Jean-Luc Mélenchon livre bataille

meeting

Affublé par une droite aux abois et jusqu’au président de la République (lire par ailleurs), Jean-Luc Mélenchon a rendu les coups hier en s’attardant sur le fond des programmes politiques de chacun.
Poursuivant sa dynamique populaire, le candidat de la France insoumise a rassemblé 25 000 personnes hier soir à Lille selon les organisateurs.
Alors que ce succès confirmé avait affolé plus tôt tout ce que la France compte de réactionnaires -candidats et médias en tête-, Jean-Luc Mélenchon y a d’abord répondupar la satyre. Ironisant sur une fantasmagorique «arrivée des chars de l’Armée rouge» dans Paris ou rapportant une anecdote sur sa rencontre avec le président vénézuélien alors que le Figaro l’appelait déjà en 2012 «le petit Chavez». «Pourquoi petit ? » s’interrogera-t-il. «C’est vrai, ces choses là se voient en grand», aurait répondu l’homme d’État.
Mais si Marseille se voulait tout en symbole, c’est sur le fond que le leader de la France insoumise consacrera Lille. Et de fustiger ainsi
les «extrémistes du marché qui nous répètent depuis trente ans que la situation va se redresser si nous faisons des économies». «Le résultat est sous nos yeux, lancera t-il : on a jamais eu autant de pauvres dans un pays riche !». Ce sont les mêmes qui prônent «management par la peur, surexploitation, allongement du temps de travail sans salaire supplémentaire», poursuivra celui qui défendra les communistes soutenant la campagne tout en décochant quelques flèches au manque de soutien des caciques locaux.
Classes moyennes
«Dites-le aux gens qui vous entourent, intimera-t-il à une foule debout pour le saluer : Fillon, Le Pen, Macron... ce ne sont pas les personnes qui comptent mais les politiques qu’ils veulent mettre en oeuvre. Or, ceux-là ce qu’ils veulent faire c’est vous essorer», condamnera M. Mélenchon. Et d’enfoncer : « si vous votez pour eux, vous allez cracher du sang !».

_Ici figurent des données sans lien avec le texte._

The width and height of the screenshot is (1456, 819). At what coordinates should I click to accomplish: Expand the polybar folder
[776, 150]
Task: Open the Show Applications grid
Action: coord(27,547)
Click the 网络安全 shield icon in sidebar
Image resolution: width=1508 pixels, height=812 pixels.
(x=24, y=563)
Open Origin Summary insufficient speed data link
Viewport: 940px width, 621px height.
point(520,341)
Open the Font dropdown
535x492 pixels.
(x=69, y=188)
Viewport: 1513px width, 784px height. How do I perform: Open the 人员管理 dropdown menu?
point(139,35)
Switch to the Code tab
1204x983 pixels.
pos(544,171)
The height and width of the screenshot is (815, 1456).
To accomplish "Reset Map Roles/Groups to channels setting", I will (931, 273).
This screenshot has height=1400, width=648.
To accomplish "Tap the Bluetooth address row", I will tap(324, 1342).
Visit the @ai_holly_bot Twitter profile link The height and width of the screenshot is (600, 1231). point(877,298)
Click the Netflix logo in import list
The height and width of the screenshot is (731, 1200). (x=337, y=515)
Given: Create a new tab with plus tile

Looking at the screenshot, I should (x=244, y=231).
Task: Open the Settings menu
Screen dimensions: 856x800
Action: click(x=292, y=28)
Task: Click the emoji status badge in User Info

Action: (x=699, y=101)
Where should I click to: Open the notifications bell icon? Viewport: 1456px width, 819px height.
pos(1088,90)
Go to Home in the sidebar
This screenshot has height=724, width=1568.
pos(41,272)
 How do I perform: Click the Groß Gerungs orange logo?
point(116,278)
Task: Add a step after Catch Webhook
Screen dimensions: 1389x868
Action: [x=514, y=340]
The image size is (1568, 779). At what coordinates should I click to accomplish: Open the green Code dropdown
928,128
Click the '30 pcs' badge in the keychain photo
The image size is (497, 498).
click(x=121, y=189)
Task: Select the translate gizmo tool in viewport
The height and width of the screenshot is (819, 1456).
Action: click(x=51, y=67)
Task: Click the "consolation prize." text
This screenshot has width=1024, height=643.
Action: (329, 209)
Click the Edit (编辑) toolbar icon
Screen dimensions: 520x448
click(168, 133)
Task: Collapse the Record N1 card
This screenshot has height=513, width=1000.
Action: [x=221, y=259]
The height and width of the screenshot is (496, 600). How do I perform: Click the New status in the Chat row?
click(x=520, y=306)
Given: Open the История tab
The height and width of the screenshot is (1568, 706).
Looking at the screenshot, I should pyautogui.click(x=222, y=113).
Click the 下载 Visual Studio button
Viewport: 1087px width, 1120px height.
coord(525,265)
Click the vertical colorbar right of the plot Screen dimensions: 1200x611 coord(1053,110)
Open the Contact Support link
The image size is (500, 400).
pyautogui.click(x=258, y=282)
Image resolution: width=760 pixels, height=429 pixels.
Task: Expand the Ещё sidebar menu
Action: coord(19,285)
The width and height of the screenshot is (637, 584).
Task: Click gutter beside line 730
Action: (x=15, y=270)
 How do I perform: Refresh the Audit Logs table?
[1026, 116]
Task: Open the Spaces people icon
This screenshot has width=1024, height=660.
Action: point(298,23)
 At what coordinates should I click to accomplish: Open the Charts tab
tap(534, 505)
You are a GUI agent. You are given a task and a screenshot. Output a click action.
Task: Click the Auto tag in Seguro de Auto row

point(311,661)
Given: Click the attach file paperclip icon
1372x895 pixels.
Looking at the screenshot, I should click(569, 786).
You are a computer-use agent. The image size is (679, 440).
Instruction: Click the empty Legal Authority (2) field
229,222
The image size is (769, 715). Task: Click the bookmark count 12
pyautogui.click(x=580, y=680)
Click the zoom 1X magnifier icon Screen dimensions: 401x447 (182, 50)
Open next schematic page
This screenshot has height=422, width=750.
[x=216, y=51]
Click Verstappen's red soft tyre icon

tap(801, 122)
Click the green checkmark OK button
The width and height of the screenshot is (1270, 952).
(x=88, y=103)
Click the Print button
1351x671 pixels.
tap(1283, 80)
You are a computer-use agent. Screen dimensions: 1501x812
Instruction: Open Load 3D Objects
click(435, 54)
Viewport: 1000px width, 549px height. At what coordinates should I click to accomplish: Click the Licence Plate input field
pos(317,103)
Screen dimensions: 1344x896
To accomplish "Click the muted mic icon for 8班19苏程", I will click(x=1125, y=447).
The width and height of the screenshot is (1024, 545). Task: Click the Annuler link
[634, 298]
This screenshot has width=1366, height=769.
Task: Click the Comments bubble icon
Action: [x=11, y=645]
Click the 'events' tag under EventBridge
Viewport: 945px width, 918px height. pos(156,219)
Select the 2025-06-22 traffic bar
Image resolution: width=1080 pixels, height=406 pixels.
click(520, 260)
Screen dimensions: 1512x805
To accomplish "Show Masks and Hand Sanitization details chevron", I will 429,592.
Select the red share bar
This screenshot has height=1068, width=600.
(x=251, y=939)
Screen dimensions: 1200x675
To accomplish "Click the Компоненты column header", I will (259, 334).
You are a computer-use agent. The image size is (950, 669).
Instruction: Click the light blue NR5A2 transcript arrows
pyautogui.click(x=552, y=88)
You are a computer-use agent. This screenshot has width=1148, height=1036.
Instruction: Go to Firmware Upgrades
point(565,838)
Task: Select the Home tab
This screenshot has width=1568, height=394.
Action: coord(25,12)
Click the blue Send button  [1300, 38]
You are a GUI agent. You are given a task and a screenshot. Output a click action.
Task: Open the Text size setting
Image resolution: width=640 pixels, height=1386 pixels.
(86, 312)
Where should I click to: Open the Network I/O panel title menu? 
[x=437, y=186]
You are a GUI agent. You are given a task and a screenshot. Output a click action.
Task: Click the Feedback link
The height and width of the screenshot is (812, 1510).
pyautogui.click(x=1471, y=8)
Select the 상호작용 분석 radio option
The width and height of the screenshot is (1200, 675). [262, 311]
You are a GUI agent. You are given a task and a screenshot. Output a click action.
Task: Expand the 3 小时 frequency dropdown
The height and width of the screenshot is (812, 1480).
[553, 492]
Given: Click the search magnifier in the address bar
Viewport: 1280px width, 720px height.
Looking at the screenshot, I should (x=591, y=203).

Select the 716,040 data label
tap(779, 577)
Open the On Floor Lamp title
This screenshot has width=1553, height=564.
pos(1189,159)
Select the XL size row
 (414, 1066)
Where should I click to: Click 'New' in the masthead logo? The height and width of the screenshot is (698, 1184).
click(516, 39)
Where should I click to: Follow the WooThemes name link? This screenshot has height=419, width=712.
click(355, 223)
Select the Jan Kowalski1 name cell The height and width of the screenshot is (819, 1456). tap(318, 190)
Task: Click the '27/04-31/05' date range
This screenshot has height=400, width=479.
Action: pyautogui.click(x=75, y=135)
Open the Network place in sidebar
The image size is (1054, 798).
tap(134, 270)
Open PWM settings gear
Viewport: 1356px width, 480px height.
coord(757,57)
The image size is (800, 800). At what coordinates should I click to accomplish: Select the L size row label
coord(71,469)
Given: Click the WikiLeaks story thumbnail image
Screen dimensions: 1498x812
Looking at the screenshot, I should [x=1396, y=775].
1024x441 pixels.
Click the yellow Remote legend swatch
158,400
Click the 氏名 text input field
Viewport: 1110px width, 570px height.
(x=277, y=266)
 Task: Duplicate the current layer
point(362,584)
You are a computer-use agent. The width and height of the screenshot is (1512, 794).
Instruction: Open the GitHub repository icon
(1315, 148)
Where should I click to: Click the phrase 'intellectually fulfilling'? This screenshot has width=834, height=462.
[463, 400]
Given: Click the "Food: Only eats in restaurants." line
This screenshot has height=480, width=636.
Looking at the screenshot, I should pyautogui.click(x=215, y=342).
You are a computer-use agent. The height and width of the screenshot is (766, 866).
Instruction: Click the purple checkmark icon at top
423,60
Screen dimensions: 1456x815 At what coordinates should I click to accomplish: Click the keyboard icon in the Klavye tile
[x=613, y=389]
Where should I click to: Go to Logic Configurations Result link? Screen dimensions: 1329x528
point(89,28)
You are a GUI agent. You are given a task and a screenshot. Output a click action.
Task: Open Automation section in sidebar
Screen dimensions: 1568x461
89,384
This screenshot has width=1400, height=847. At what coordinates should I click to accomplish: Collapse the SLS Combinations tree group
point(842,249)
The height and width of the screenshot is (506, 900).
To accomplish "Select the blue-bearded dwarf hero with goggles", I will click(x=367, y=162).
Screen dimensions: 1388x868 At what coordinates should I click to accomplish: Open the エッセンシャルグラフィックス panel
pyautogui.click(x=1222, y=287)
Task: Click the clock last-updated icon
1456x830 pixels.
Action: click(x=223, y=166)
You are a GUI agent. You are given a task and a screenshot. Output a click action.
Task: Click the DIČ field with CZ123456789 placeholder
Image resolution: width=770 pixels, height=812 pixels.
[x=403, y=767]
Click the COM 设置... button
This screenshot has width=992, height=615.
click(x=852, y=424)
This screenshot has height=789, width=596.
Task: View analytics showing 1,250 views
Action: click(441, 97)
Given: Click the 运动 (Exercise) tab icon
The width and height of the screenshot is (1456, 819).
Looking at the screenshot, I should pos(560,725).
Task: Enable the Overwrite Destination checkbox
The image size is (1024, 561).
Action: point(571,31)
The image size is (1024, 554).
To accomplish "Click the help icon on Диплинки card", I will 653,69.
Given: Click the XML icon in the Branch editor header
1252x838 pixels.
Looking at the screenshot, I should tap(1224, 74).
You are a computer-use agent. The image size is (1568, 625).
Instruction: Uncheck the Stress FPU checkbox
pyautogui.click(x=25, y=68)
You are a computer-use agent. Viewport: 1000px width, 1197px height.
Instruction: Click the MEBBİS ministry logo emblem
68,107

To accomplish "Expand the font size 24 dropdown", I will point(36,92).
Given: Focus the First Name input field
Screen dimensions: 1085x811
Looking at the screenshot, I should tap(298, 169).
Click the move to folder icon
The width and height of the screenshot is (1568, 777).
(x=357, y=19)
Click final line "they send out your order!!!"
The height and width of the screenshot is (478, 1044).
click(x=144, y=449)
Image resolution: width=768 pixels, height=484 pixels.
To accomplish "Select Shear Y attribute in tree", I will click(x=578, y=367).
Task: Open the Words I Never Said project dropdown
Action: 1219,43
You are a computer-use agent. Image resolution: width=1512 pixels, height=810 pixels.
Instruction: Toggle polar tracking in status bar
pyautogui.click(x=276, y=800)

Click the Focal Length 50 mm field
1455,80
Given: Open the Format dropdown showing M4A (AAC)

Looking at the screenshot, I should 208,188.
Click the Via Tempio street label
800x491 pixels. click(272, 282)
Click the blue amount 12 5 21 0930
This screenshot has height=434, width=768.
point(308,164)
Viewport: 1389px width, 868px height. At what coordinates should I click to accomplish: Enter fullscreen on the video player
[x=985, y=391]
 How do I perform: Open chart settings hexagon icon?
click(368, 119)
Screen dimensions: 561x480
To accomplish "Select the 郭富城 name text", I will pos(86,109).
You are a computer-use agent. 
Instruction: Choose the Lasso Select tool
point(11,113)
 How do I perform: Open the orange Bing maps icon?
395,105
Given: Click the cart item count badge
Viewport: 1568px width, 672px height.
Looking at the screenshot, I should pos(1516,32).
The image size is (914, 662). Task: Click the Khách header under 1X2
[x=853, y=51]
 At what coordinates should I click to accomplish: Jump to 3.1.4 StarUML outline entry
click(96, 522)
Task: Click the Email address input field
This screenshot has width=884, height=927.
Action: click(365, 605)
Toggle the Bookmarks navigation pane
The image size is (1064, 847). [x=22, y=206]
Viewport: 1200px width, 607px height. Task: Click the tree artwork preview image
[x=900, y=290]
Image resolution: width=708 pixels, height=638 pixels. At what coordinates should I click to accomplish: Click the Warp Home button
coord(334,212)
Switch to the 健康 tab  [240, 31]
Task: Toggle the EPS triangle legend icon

Reprenant alors la démonstration que sa reconstruction des grilles d’impôts profitera aux classes moyennes tandis qu’elle sifflera la fin de la récré pour «ceux qui mettent 80 milliards d’euros dans les paradis fiscaux», il s’engagera dans un vibrant plaidoyer contre ces mêmes candidats voulant moins d’État et de services publics.
«Chaque peuple a sa culture collective, observera le candidat LFI, nous nous avons construit l’État. Et c’est autour de cet État que nous avons vécu nos plus belles victoires ».
Il en reste une à mettre au palmarès.